# Estratto selezionato
■ ■ ■ ■ ■
Questo pericolo si acutizza nei Paesi che hanno una disoccupazione alta o una situazione sociale già delicata. La qualità del telelavoro dipende quindi molto dalle condizioni contrattuali e il futuro che gli spetta sarà probabilmente ibrido ed eterogeneo. Il ricercatore SUPSI cita tre scenari possibili a tal proposito.
- Tutti di nuovo al lavoro: possibilità dovuta, tra le altre cose, alla paura del datore di lavoro che non si “produca” a sufficienza stando a casa, o alla possibilità di imparare grazie al contatto con gli altri.
- Dove è possibile, restano tutti in remoto: opzione che, se si riesce a farla funzionare da entrambe le parti, può portare un beneficio molto grande a entrambi, soprattutto in città come Zurigo o Londra dove le aziende necessitano di grandi uffici su cui risparmierebbero molto.
- Il sistema ibrido: alternare la presenza sul luogo di lavoro con l’home working. Affinché funzioni va però capito per cosa è importante l’una – lo scambio informale tra colleghi, il confronto professionale, lo sviluppo della creatività, eccetera – e in quali situazioni è meglio l’altro, come ad esempio le riunioni che spesso, se fatte in presenza, durano troppo e non sono mirate, oppure quando c’è necessità di autonomia e indipendenza per il dipendente.
Se, da una parte, molti Paesi si devono ancora organizzare a livello sociale; altri si sono mossi in tempo in modo da attirare sul proprio territorio chi, pur lavorando per ditte di un altro Stato, può risiedere e pagare le tasse nel loro.
È il caso, per esempio, dell’Italia che, dal 2020, ha incrementato la percentuale di reddito esentasse (dal 50 al 70%) dei cosiddetti “remote workers” che si trasferiscono, almeno fiscalmente, nello Stivale. Il vantaggio, dalla durata di cinque anni, può addirittura arrivare al 90% se si sceglie di stabilizzarsi in una regione del sud del Paese o nelle isole.
■ ■ ■ ■ ■
# Dati forniti

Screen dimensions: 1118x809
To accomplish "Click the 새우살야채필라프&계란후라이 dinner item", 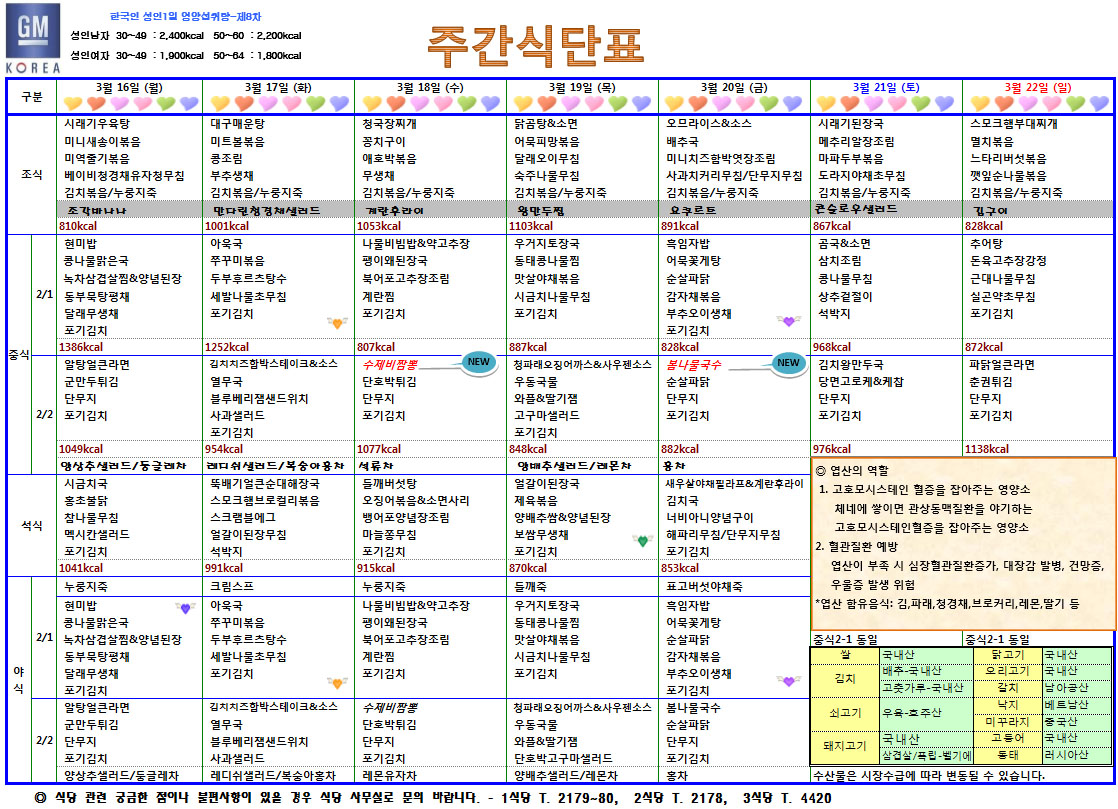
■ ■ ■ ■ ■
# Compiti richiesti
1 > Cita dall'estratto sul telelavoro il passo che va da "Questo pericolo si" a "cui risparmierebbero molto.", estremi inclusi.
2 > Traduci in inglese questa frase dell'estratto sul telelavoro: "La qualità del telelavoro dipende quindi molto dalle condizioni contrattuali e il futuro che gli spetta sarà probabilmente ibrido ed eterogeneo."

# Risposte per compito
1 >
Questo pericolo si acutizza nei Paesi che hanno una disoccupazione alta o una situazione sociale già delicata. La qualità del telelavoro dipende quindi molto dalle condizioni contrattuali e il futuro che gli spetta sarà probabilmente ibrido ed eterogeneo. Il ricercatore SUPSI cita tre scenari possibili a tal proposito.
- Tutti di nuovo al lavoro: possibilità dovuta, tra le altre cose, alla paura del datore di lavoro che non si “produca” a sufficienza stando a casa, o alla possibilità di imparare grazie al contatto con gli altri.
- Dove è possibile, restano tutti in remoto: opzione che, se si riesce a farla funzionare da entrambe le parti, può portare un beneficio molto grande a entrambi, soprattutto in città come Zurigo o Londra dove le aziende necessitano di grandi uffici su cui risparmierebbero molto.

2 > The quality of remote work therefore depends heavily on contractual conditions, and its future will probably be hybrid and heterogeneous.